## begin PASSAGE

Coordination in JO is largely preplanned and based on a services-oriented division of labor. The planning process may involve layered levels and complex procedures. The implementation follows the prescribed order of the plan. Because such a coordination plan is not based on good, real-time information but on the fixated role of different services, it is difficult to change and cannot adapt to rapidly changing environments during execution, thus creating windows of vulnerabilities. Coordination in IJO, however, is random, initiative-based, mutually interactive and continuous. Given that all the units are interconnected by the information network, they are able to share accurate, real-time information. This type of coordination is more flexible and precise and can adjust faster to changing circumstances.
The differences between JO and IJO can also be illustrated in terms of the levels, depth and timing of the operations. In terms of operational levels for JO, due to the lack of precise friend-or-foe identification and precision strikes, a clear line of contact is necessary to differentiate enemy position from one’s own position for air strikes. Once both sides become closely intertwined, the safe distance diminishes and air support becomes difficult for fear of friendly-fire casualties. As a result, air-land operations can only be conducted at campaign and not battle levels. In IJO, however, the issue of enemy identification and precise air strikes has been largely resolved by information technology (IT). As a result, joint operations can be extended to more detailed and narrower domains and be conducted at tactical and battle levels without fear of friendly-fire casualties. This also makes it possible to conduct asymmetrical strikes against the opponent—strikes with technologies that the opponent does not possess and therefore finds difficult to defend against.

## end PASSAGE
## begin LISTED RECORDS

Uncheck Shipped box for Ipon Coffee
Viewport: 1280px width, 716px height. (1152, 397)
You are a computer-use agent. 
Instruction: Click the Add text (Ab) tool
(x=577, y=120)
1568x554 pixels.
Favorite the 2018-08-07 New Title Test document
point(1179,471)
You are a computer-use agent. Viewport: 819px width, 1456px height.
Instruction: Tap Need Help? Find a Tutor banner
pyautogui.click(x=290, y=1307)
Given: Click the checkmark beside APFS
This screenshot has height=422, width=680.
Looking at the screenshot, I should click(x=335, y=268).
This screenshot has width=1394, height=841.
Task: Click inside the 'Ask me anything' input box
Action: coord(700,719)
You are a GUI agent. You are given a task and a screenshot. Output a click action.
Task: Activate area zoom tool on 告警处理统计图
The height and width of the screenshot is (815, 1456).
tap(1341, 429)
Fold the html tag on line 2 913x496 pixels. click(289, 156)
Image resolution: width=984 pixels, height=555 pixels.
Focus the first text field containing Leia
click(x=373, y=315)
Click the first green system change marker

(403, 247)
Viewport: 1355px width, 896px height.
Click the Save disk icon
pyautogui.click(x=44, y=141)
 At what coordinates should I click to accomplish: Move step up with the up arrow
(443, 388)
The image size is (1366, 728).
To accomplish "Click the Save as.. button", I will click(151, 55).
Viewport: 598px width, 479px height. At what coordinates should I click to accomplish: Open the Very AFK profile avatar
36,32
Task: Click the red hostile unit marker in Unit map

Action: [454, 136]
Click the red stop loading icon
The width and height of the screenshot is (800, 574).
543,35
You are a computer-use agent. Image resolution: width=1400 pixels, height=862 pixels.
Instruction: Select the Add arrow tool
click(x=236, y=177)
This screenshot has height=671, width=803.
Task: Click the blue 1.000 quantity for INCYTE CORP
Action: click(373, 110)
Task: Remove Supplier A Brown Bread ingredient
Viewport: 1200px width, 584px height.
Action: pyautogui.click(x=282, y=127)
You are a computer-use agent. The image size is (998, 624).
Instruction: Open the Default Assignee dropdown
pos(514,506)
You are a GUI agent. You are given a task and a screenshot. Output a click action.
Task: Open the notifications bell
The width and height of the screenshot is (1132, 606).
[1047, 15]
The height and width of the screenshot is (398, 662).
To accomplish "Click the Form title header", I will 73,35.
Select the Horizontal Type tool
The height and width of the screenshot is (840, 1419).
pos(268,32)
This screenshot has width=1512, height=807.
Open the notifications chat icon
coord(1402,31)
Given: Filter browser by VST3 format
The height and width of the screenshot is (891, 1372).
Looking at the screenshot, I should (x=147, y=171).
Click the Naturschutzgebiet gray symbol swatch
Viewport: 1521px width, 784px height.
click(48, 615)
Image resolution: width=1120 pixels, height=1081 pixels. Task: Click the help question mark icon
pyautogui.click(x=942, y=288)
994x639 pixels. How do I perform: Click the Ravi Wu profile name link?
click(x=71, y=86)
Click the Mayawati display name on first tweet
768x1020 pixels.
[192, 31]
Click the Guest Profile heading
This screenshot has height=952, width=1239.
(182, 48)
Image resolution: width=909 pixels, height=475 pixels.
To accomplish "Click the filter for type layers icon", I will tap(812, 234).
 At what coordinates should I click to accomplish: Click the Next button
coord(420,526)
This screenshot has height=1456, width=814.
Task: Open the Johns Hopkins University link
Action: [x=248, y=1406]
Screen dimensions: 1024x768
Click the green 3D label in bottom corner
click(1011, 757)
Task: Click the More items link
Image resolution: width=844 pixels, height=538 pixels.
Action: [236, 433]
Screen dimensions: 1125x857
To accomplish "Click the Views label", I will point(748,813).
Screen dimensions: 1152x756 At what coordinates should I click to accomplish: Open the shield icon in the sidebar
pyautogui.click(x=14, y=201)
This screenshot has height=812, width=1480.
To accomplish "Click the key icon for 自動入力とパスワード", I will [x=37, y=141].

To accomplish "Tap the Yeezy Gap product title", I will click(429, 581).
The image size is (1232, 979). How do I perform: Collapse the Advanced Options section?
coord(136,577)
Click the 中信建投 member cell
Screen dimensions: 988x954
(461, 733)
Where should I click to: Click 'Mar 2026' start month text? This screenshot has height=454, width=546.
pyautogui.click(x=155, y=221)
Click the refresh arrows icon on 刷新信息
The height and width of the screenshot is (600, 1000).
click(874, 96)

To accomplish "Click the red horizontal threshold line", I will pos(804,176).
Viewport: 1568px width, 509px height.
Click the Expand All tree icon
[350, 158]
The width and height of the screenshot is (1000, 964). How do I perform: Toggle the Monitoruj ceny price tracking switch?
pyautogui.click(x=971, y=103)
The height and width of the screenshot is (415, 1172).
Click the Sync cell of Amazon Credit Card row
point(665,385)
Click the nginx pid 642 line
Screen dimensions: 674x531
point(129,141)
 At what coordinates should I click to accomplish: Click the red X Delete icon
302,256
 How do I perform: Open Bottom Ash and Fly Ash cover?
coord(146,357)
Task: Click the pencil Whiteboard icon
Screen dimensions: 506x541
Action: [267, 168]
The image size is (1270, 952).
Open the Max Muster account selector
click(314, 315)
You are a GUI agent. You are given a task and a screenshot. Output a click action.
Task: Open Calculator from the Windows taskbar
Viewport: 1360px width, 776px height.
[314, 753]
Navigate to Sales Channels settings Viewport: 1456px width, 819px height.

## end LISTED RECORDS

_TASK PROMPT_.
Reproduce the passage on joint operations between "Coordination in JO" and "to changing circumstances.", inclusive, replacing "real-time" with "up-to-the-minute".

_REPLY TO THE EXERCISE_.
Coordination in JO is largely preplanned and based on a services-oriented division of labor. The planning process may involve layered levels and complex procedures. The implementation follows the prescribed order of the plan. Because such a coordination plan is not based on good, up-to-the-minute information but on the fixated role of different services, it is difficult to change and cannot adapt to rapidly changing environments during execution, thus creating windows of vulnerabilities. Coordination in IJO, however, is random, initiative-based, mutually interactive and continuous. Given that all the units are interconnected by the information network, they are able to share accurate, up-to-the-minute information. This type of coordination is more flexible and precise and can adjust faster to changing circumstances.